Here’s what I can reconstruct about the history of MSX-DOS:
On August 10, 1983 I got a call from Paul Allen asking me to do a Z80 version of MS-DOS. I didn’t jump at the chance, as I was trying to get the first product for my startup Falcon Systems ready to go. I made a suggestion of one or two others I thought could do it and he said he’d already asked. He was in a hurry to get it done and nobody else could meet his timeline. But he was willing to pay cash and let my company distribute MS-DOS, so I decided it was a good deal. On August 17th I signed an agreement to do Z80 MS-DOS 1.25 for $100,000 and the right to distribute MS-DOS 2.0, 2.5, & 3.0 with a hardware product without royalty.
I think 2.50 was a placeholder version. I've never seen it mentioned historically. There were tons of 2.12 variants made for various OEMs. Sometimes they took liberty with version numbers.
I think 2.50 was a placeholder version. I've never seen it mentioned historically. There were tons of 2.12 variants made for various OEMs. Sometimes they took liberty with version numbers.
I don't know if there's any proof of what MS-DOS 2.50 was supposed to be. However, at an early development stage, version 3.0 was supposed to be a multitasking DOS (later known as European MS-DOS 4), and the network redirector was supposed to be part of a later release of DOS 2.x.
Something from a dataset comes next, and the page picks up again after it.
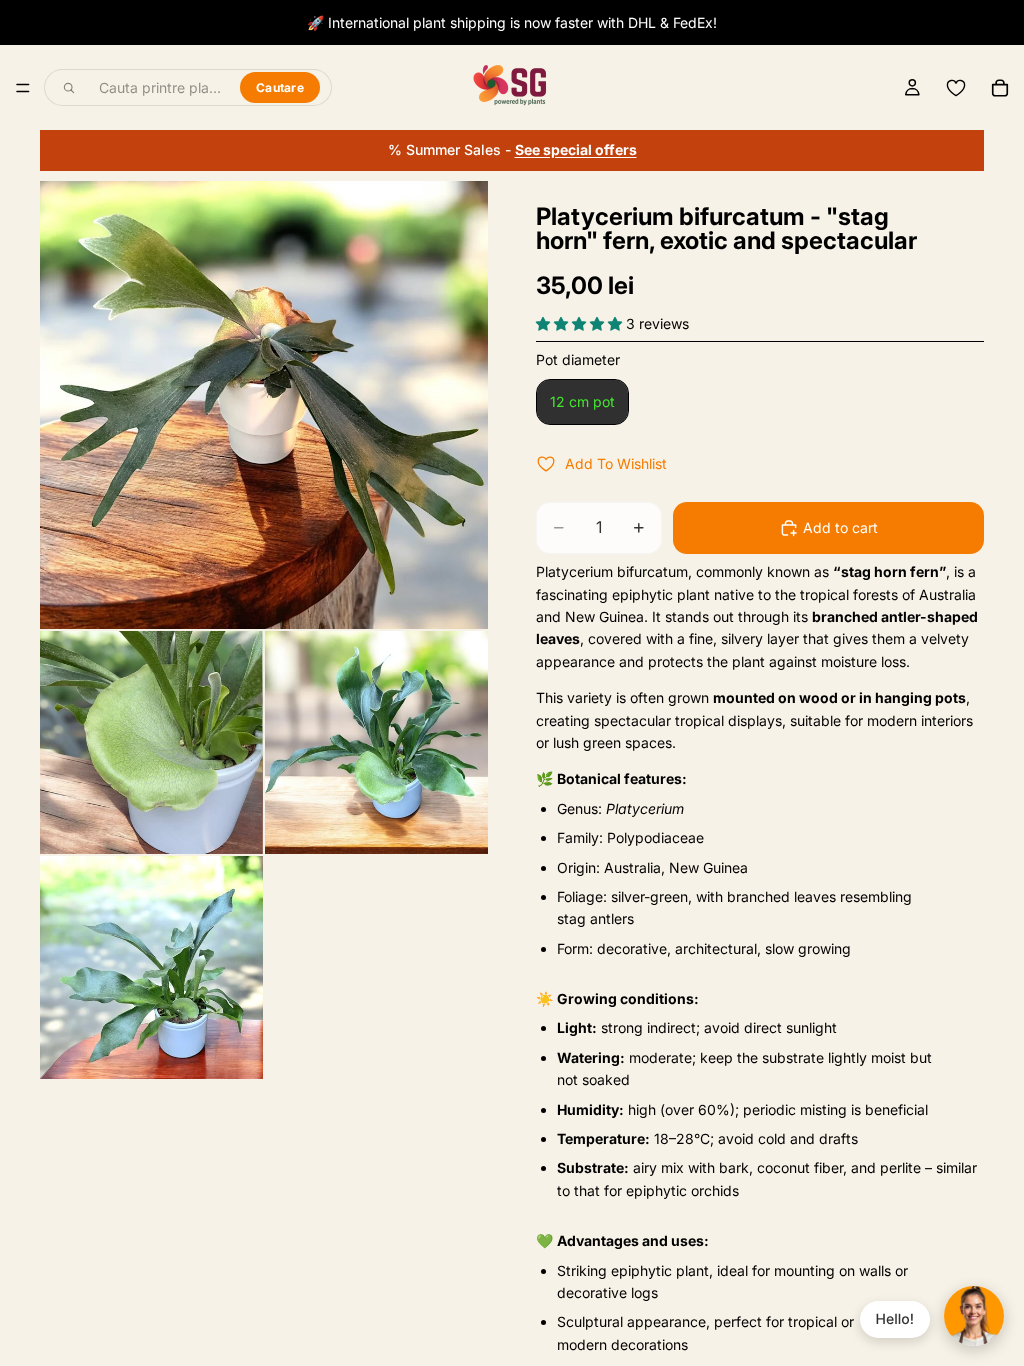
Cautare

So maybe MS-DOS 2.50 was the development name of what became DOS 3.0.
Has an employee from Microsoft from that time period ever come forward with any information about this kind of stuff?
It'd so cool to find someone that worked at Microsoft in that group from like 1981 until 1989, up until 5.0 was written.
I've seen where Tim Paterson shared a story about the work he did on MSX-DOS, but that was a fork or rewrite of MS-DOS 1.25 for the MSX system, much later in like 1985. By that time DOS 3.0 was out on normal PCs.